しかし、その頃から矢崎君は有名雑誌の編集長としてテレビにも盛んに登場するようになったし、雑誌の宣伝をするよりも自分の売り込みに熱中するようになった。おかげで『話の特集』のマンネリ化も激しくなったし、何よりも他の雑誌がサイケ調を大胆に取り入れるようになったので、『話の特集』がすっかり目立たなくなっていた。私は腹立たしくなって何回か本人にも注意したが、もはやこれまでと思って、ある日、矢崎君を呼んで、
(一)編集長を永六輔に代わってもらう。
(二)『話の特集』がこれだけ有名になれば、欲しがる出版社もあるはずだから、譲渡して私の注ぎ込んだ千九百十万円の回収をする。

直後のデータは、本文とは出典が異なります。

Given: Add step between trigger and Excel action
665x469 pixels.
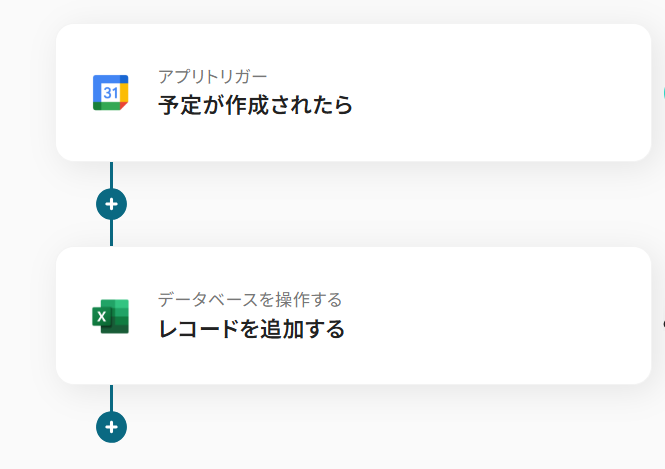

(三)『話の特集』のジャーナリズムにおける使命は終ったと見て、廃刊にする。
(四)君にあげる。
以上四つの条件のうち、どれかにしようじゃないかと言った。矢崎君は自分のことで頭が一杯だったから、もちろん、一にも二にも賛成するわけはなく、三つ目の廃刊に対しても、廃刊にするくらいなら、僕にくれませんか、と言った。
「それもいいだろう。じゃ君あげる」と言って、私は千九百十万円かけてつくりあげたものをそっくり矢崎君にあげた。
『話の特集』は今も続いているが、もう往時の面影はない。人間も年をとるが、雑誌の年のとり方は人間よりずっと早い。矢崎君は「邱永漢さんに協力してもらっていた頃」などという書き方をしているようだが、事実は以上述べてきたとおりである。才能と人柄はまた別のもので、私は別に何とも思っていないが、矢崎君のある時期の才能を最も買ったのは私であったことに変わりはない。彼のためにマンションが三室くらい買える大金を注ぎ込んだのは、数々の文士たちの中で私だけだからである。